Today, most of the workers are from Mexico. Mushroom workers are a step up from seasonal workers. They do not have to follow crops like strawberries, tomatoes and other crops. Mushroom harvest is all year around. So, they are able to settle down and stay in one place.

Each year the town of Kennett Square presents a street festival featuring mushrooms for a weekend or maybe it was a week. The year that I was asked to judge one of the Cook-Off Competitions there were 40 chefs and cooks who completed and prepared their best mushroom recipe.

The festival newspaper featured this recipe. It proves that mushrooms can be incorporated with sweets as well as being savory. 


½ cup butter or margarine

1 cup brown sugar – firmly packed

1 egg

1½ tsp. pure vanilla extract

2 sq. unsweetened chocolate (2 oz.) – melted & cooled

2 cups all-purpose flour

½ tsp. baking soda

¼ tsp. salt

¾ cup sour cream

½ cup macaroon or panko crumbs

½ cup maraschino cherries – chopped

½ cup nuts – chopped

1 cup coarsely chopped fresh mushrooms (of choice)

Cream butter and sugar until fluffy.

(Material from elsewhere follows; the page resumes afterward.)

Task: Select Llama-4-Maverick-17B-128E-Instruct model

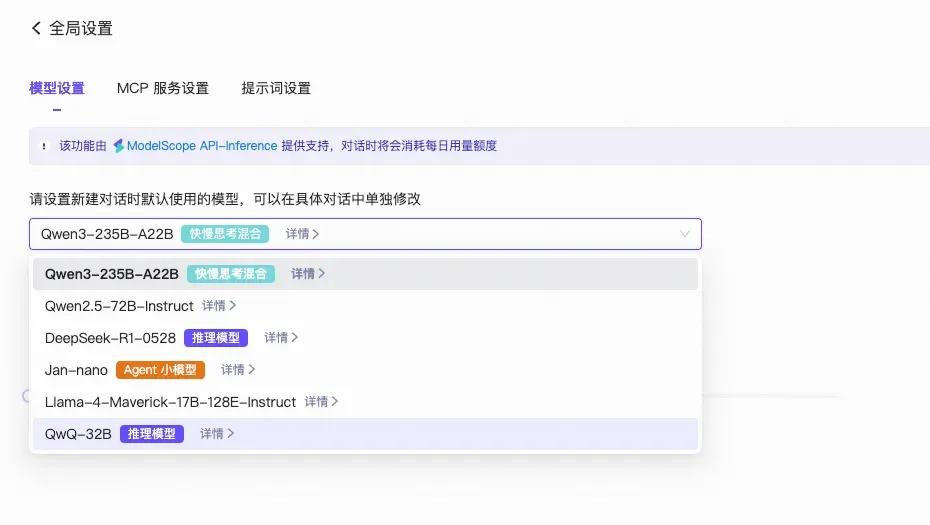Action: (x=170, y=402)
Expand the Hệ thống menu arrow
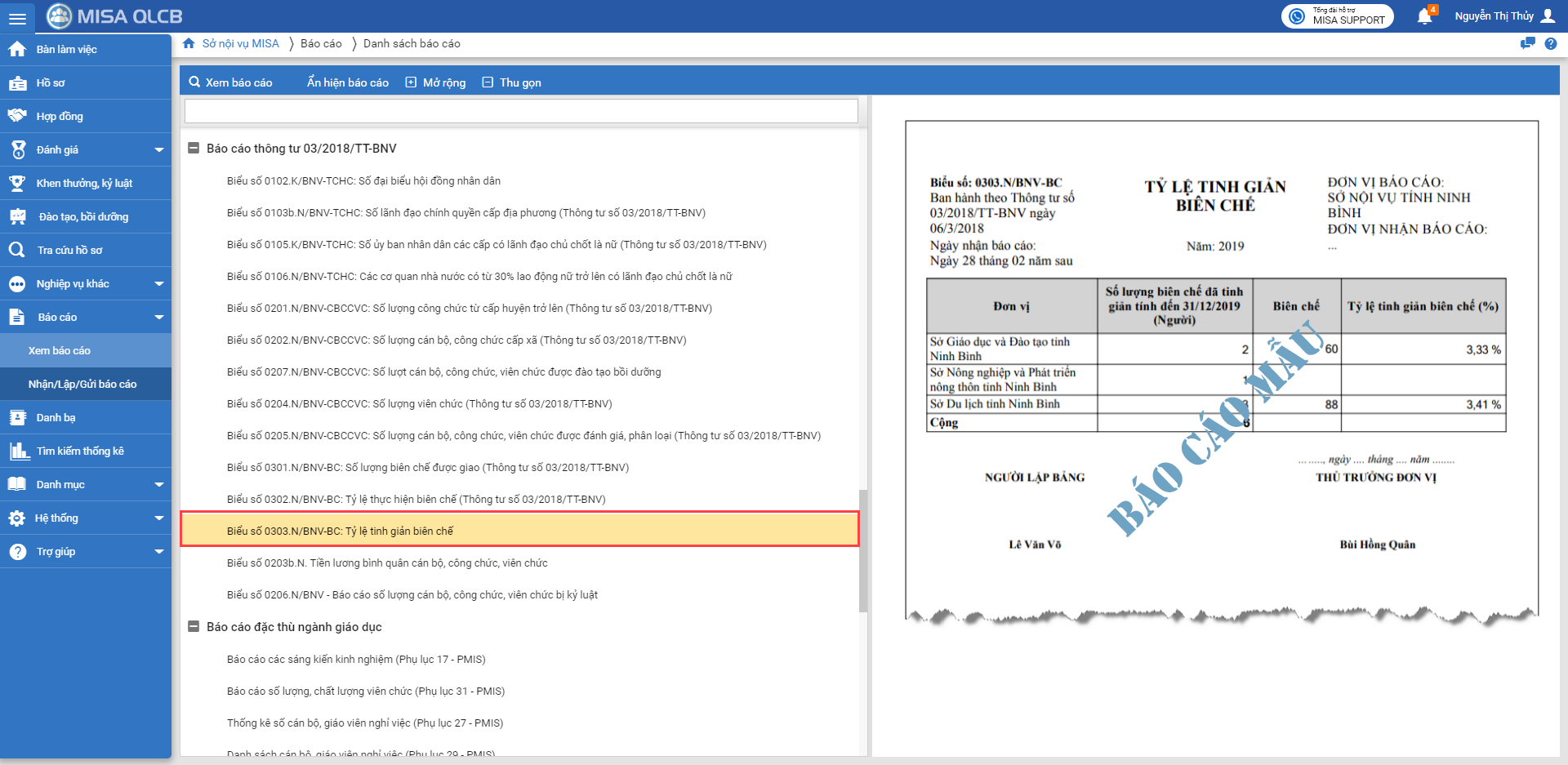The width and height of the screenshot is (1568, 765). [x=158, y=518]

Add egg and vanilla extract – beat thoroughly. Stir in melted chocolate. Sift together flour, baking soda and salt. Add dry mixture into fluffy mixture alternately with sour cream. Mix well – add in remaining ingredients. Drop 2” apart on a greased or parchment-lined baking sheet. Bake at 350-degrees for 12 minutes or until done. Remove from pan – cool. Makes about 5 dozen.